Why is it so trendy? Once upon a time — say, a few years ago — bone broth was just an ordinary, if quaint, recipe ingredient. But the popular Paleo diet and similar eating plans brought the concept of consuming all parts of an animal into the mainstream. While there is still no published research on the bone broth itself, it’s associated with good health thanks to its glycine and arginine amino acids (which help fight inflammation), gelatins (which promote feelings of fullness) and high collagen content. Ask your doctor or nutritionist for more info.
Remind me why collagen is important?
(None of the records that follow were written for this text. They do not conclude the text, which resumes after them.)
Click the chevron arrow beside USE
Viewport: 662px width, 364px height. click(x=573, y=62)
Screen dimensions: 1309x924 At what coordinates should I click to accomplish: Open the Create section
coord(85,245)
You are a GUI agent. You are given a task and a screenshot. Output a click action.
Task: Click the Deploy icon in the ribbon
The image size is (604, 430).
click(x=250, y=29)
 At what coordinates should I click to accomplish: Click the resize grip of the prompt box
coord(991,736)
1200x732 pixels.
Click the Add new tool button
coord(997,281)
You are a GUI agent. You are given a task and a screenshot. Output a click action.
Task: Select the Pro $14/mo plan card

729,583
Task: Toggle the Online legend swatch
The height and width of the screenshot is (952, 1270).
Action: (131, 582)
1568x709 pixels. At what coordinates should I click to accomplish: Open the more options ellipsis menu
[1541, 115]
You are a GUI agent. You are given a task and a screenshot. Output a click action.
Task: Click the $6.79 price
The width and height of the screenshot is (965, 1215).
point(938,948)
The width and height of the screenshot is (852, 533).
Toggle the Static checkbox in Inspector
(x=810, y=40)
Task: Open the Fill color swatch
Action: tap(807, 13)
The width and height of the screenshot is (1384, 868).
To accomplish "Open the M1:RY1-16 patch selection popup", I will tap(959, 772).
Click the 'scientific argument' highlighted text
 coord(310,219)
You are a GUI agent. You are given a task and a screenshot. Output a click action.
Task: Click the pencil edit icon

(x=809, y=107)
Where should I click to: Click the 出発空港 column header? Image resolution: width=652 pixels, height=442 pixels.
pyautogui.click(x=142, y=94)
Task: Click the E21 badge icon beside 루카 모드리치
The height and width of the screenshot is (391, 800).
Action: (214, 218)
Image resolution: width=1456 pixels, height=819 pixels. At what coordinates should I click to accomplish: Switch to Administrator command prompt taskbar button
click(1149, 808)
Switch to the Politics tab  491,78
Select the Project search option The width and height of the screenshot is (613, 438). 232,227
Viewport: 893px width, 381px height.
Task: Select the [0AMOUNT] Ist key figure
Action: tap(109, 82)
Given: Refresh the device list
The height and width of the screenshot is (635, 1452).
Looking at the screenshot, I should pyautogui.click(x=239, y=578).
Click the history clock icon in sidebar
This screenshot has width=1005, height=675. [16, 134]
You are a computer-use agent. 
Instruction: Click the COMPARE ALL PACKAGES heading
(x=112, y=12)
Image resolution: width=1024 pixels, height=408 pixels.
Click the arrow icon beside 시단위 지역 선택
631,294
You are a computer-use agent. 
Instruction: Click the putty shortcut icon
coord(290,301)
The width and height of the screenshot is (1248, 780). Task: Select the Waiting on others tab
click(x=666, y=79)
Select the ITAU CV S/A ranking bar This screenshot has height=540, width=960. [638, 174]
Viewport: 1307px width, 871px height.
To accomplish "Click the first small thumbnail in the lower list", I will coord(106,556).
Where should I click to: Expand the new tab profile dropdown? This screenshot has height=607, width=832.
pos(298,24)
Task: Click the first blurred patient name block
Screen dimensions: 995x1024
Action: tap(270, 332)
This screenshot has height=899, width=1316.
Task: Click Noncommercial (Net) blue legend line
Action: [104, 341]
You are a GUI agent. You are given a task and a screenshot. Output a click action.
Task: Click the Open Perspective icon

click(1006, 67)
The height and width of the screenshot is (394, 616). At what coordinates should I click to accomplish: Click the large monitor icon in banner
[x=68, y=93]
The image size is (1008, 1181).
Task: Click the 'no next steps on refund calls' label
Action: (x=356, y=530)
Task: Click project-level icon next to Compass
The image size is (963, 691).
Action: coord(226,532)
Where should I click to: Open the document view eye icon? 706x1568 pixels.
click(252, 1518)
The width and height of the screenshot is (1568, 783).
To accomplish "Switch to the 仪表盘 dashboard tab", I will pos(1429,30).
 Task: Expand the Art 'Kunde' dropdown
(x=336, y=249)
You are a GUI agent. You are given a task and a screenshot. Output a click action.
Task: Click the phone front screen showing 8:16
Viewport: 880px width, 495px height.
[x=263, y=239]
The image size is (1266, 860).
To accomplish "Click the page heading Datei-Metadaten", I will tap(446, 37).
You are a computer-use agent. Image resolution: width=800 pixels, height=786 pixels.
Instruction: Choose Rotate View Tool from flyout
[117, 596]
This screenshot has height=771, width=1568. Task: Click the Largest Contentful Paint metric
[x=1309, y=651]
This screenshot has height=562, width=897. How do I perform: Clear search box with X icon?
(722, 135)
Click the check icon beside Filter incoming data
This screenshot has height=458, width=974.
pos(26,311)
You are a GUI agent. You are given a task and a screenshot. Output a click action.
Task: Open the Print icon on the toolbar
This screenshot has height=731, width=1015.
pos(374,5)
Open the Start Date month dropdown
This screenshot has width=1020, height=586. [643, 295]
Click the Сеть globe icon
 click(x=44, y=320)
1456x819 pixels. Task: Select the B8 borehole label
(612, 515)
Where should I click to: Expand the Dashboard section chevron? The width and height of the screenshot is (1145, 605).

Studies suggest that a regular intake of collagen supplements can preserve existing cartilage, may increase density and have an anti-inflammatory effect. That means stronger joints, and relief from sore muscles and (yikes) arthritis. Fun fact: Runners who participate in the Ironman Triathlon are usually served chicken stock soup at the finish line.
Can I make it at home? Sure. It’s not terribly expensive, either. You need to make sure the animal was as healthy as possible, so look for high-quality bones from grass-fed cattle or bison, pastured poultry or wild-caught fish. You can find good bones from leftovers when you roast a chicken, duck or goose, or from a local butcher. Exact recipes vary, but the key is to simmer the broth in water along with spices and vegetables for eight to 24 hours. If you don’t have the time to commit, you can also buy dozens of bottled, jarred, boxed and even bagged bone broths. And the bone broth company Brodo recently opened a brick-and-mortar shop in New York City. You can buy another bone broth from Bonafide Provisions at Whole Foods or on Amazon.
I still feel weird about eating animal tissue. Any alternatives? The Ancient Nutrition Bone Broth Protein Bar in Peanut Butter Chocolate Chip ($7 for a pack of two) is chewy and rich in flavor — and doesn’t at all feature the taste of animal protein. Plus, chocolate!